Records from a collection:

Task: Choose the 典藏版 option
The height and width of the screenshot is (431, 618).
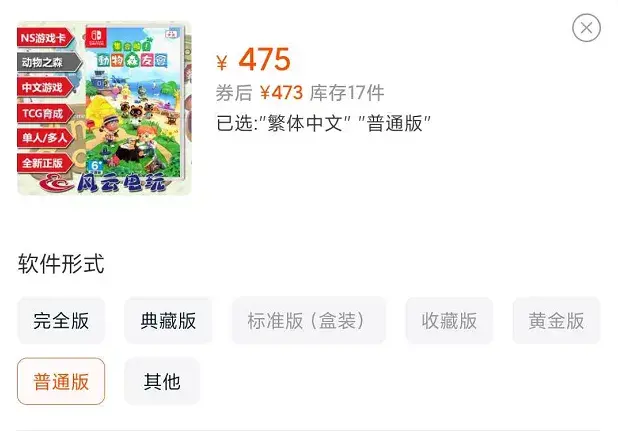Action: pos(168,320)
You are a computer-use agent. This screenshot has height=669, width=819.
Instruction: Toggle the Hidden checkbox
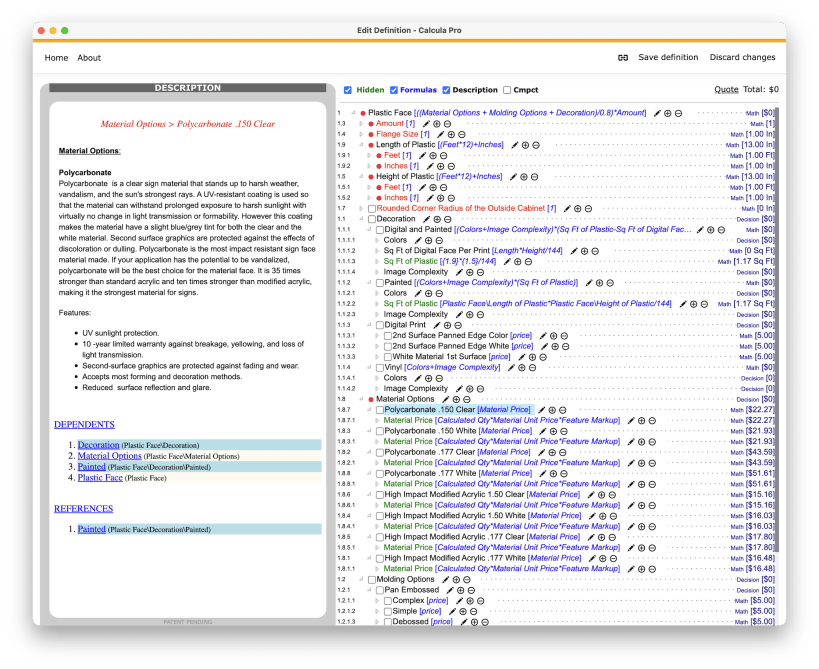(348, 90)
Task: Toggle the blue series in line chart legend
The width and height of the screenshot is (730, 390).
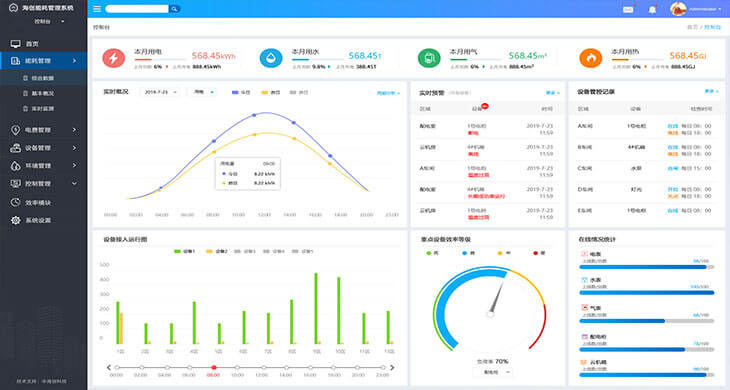Action: click(x=241, y=93)
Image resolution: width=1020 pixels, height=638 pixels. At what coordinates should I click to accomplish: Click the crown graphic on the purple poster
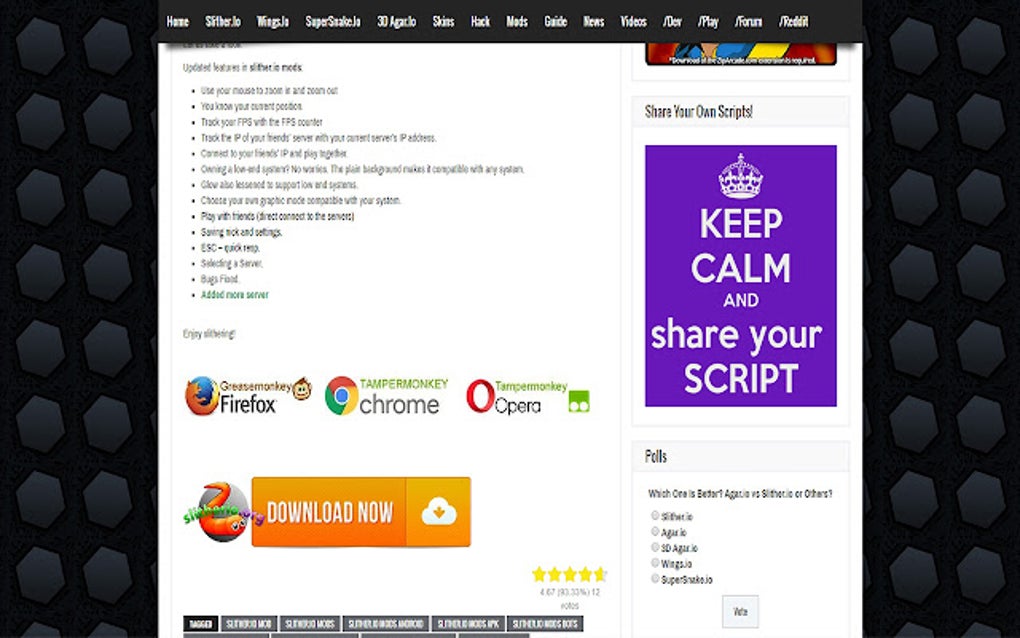click(x=740, y=176)
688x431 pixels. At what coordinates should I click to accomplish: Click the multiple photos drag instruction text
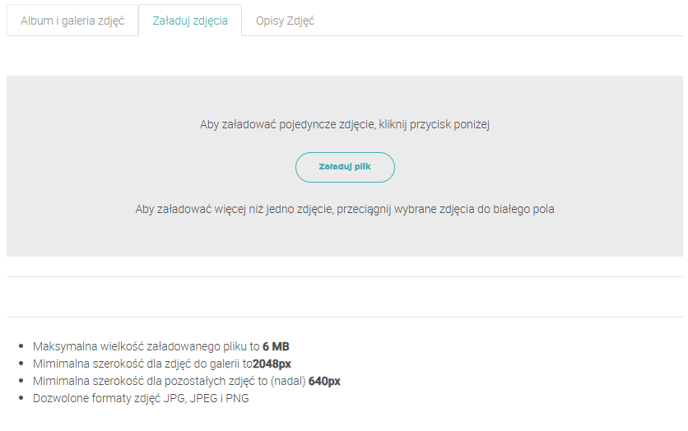344,209
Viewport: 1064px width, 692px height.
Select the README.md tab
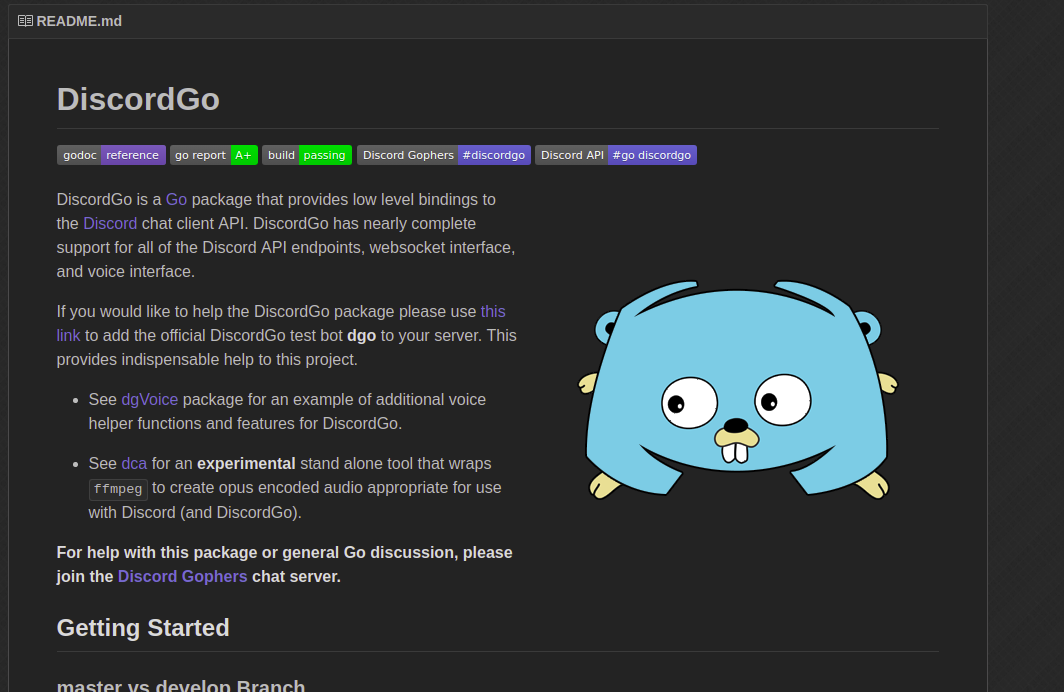[70, 20]
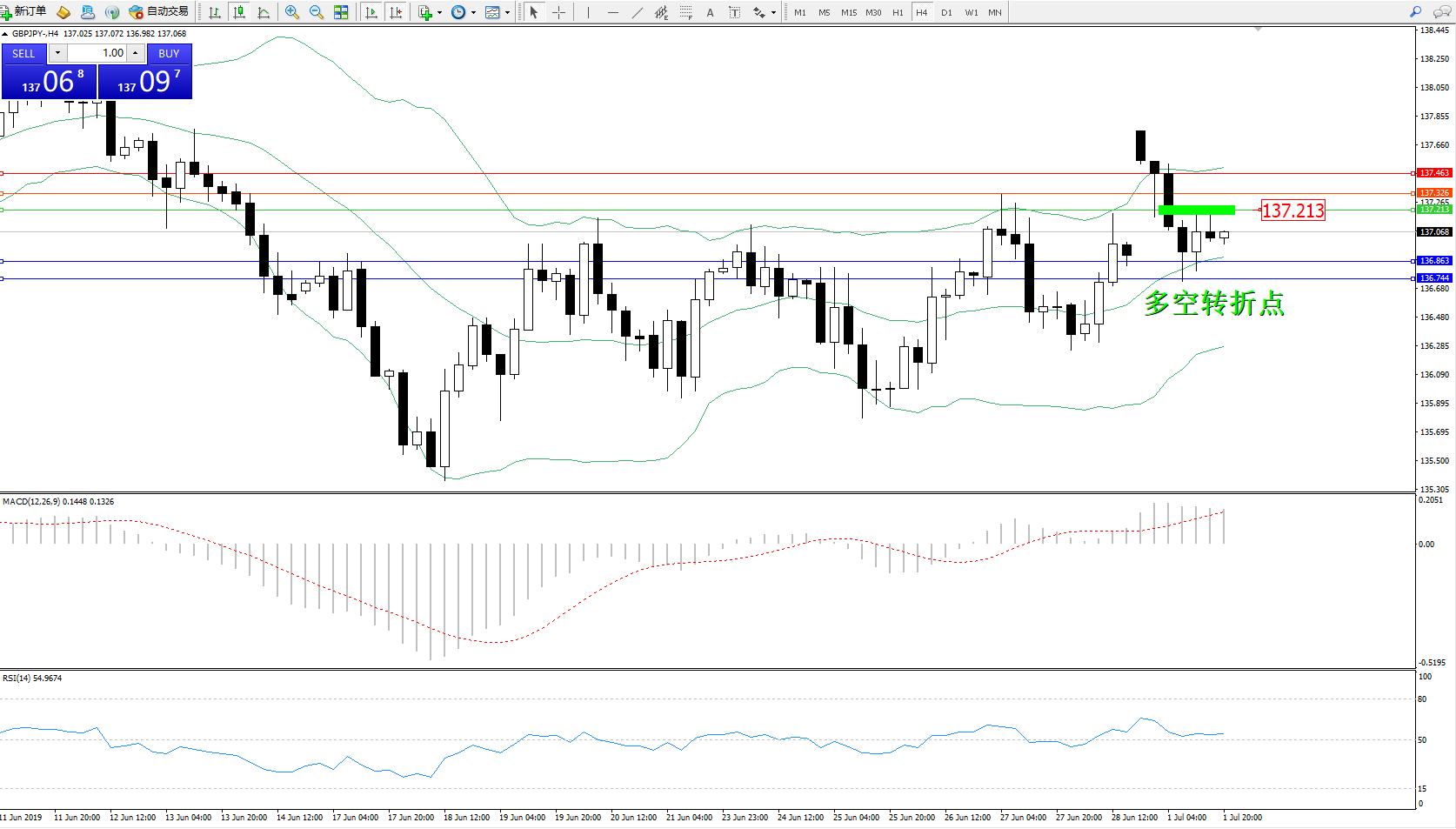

**EXERCISE DESCRIPTION**:
Each line of the entries above that includes the string "Task" should be copied out.

**ANSWER FOR THIS EXERCISE**:
Task: Choose the 典藏版 option
Task: Toggle the blue series in line chart legend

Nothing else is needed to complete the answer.